Selected excerpt:
Then, as soon as she climbed on his back, off he flew (literally - for gods can fly), and took her - terrified - to his love-nest in Crete.
Greek and Roman writers debated this story in ways familiar to us from the modern courtroom. Had Europa been carelessly naive? Had she led him on? Had he drugged her? Had she wanted it all along?
But the bottom line was - whatever the pleas in mitigation might be - this was rape.
You can see why the Greeks might have wanted the scene on their euros. Despite the inconvenient fact that Princess Europa came from the Lebanon, her name was eventually given to the continent of Europe. The emblem of the myth on the coin amounted to the claim that without Greece there would have been no Europe - that Greece had invented the continent.
All the same, I've always found it hard to understand quite how the Greek people so easily came to terms with the idea of having a picture of rape jingling around among the small change in their pockets.
Did they not think about the back story to this charming image of girl and bull, or about what was going to happen next? And how does it feel now? With Greek journalists talking luridly about the "rape" of their country and how it has been "shafted", what new meaning does this story of Europa and bull take on?
But Greece's one euro leads in even more intriguing - and ambivalent - directions. Its design is an exact copy of a 5th-Century BC Athenian four-drachma coin, featuring a beady-eyed owl that stares out at you.
This little bird was the symbol of Athena, goddess of wisdom and cunning - and the protector of the city of Athens. Almost all ancient Athenian coins carried this emblem, making the phrase "taking owls to Athens" more or less the equivalent of the modern "coals to Newcastle".
But this is where the first monetary union comes in.
Athens in the 5th Century BC was a democracy (the world's first, so the modern Greeks rather dubiously claim). It was also an exploitative empire, controlling many other states around the Mediterranean.
Some time about 440BC, the Athenians decided to make all these people get rid of their own currency, with their own national emblems, and use Athenian "owls" instead - in fact some of the public notices laying this down, still survive, inscribed on stone around what was the Athenian empire.

Data lines:

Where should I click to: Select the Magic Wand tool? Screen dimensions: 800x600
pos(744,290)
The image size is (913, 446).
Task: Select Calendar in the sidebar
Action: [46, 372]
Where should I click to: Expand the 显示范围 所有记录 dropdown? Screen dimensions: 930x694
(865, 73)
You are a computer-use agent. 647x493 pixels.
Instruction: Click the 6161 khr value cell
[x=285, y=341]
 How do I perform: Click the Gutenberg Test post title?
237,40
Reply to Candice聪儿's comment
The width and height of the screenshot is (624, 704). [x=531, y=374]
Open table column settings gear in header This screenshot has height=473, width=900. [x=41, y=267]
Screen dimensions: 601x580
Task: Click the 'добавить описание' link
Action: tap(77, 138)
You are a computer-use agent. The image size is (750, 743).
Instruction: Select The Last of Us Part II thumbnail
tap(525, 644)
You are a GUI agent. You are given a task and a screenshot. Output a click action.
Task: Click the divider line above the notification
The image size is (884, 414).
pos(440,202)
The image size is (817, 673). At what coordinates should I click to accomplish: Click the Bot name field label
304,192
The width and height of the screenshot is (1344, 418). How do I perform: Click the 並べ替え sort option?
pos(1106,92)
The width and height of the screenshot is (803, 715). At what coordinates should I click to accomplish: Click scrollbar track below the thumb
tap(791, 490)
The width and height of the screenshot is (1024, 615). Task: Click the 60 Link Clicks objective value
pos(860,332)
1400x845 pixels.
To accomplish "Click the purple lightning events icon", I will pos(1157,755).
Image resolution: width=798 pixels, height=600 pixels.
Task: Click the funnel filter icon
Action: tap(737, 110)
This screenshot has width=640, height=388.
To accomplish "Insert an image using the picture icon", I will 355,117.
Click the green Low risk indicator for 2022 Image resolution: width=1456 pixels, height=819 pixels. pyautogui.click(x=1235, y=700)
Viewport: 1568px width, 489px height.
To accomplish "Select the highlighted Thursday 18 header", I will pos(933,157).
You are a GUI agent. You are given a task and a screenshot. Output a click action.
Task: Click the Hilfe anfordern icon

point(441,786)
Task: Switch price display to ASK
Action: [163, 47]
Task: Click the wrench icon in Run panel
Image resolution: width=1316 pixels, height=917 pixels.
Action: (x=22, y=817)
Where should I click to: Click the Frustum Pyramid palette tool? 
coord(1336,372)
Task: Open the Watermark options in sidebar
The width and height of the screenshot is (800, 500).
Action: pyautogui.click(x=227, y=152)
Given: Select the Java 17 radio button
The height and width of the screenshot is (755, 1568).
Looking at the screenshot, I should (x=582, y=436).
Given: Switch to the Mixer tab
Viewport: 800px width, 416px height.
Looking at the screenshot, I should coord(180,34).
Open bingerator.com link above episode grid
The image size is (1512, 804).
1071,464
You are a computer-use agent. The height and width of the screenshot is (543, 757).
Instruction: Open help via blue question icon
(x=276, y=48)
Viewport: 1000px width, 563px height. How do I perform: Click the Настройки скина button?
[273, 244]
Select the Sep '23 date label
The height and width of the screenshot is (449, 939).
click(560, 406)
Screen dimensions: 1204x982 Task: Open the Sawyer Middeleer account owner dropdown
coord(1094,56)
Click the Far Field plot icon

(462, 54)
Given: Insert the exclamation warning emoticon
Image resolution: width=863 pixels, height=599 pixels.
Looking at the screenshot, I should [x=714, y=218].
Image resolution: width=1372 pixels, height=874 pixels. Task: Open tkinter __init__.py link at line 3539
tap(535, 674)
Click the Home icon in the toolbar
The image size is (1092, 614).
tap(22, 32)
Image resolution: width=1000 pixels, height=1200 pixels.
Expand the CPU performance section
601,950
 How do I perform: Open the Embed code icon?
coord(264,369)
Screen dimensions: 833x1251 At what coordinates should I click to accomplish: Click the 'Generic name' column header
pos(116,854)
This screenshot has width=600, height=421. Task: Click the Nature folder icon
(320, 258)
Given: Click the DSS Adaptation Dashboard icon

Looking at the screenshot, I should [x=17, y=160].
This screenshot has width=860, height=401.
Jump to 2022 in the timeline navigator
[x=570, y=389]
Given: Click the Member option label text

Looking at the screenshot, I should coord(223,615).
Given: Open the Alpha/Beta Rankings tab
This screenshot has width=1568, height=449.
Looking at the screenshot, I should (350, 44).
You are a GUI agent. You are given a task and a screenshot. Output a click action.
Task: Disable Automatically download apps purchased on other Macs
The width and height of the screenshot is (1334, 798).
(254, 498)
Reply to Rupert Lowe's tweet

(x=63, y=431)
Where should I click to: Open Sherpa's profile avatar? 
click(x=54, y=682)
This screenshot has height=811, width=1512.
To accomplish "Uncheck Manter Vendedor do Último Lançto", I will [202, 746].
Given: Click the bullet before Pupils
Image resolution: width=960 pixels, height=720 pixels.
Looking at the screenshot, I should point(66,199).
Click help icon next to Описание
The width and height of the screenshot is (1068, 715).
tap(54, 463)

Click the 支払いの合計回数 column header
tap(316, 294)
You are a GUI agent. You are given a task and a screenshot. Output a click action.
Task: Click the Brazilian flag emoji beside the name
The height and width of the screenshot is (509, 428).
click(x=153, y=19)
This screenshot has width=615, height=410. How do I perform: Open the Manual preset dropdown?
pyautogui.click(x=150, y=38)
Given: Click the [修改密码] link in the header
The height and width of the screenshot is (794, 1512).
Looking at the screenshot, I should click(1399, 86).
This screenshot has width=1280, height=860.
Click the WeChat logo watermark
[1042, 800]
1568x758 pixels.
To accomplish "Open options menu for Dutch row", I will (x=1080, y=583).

List of tasks:
(1) According to the passage about Greek coins, what ancient coin is the design of Greece's one euro an exact copy of?
(2) Quote the passage about Greek coins word for word, starting with "This little bird" and going on through "union comes in.".
Work only from the passage about Greek coins and set the material aside.

Expected outputs:
(1) A 5th-Century BC Athenian four-drachma coin.

(2)
This little bird was the symbol of Athena, goddess of wisdom and cunning - and the protector of the city of Athens. Almost all ancient Athenian coins carried this emblem, making the phrase "taking owls to Athens" more or less the equivalent of the modern "coals to Newcastle".
But this is where the first monetary union comes in.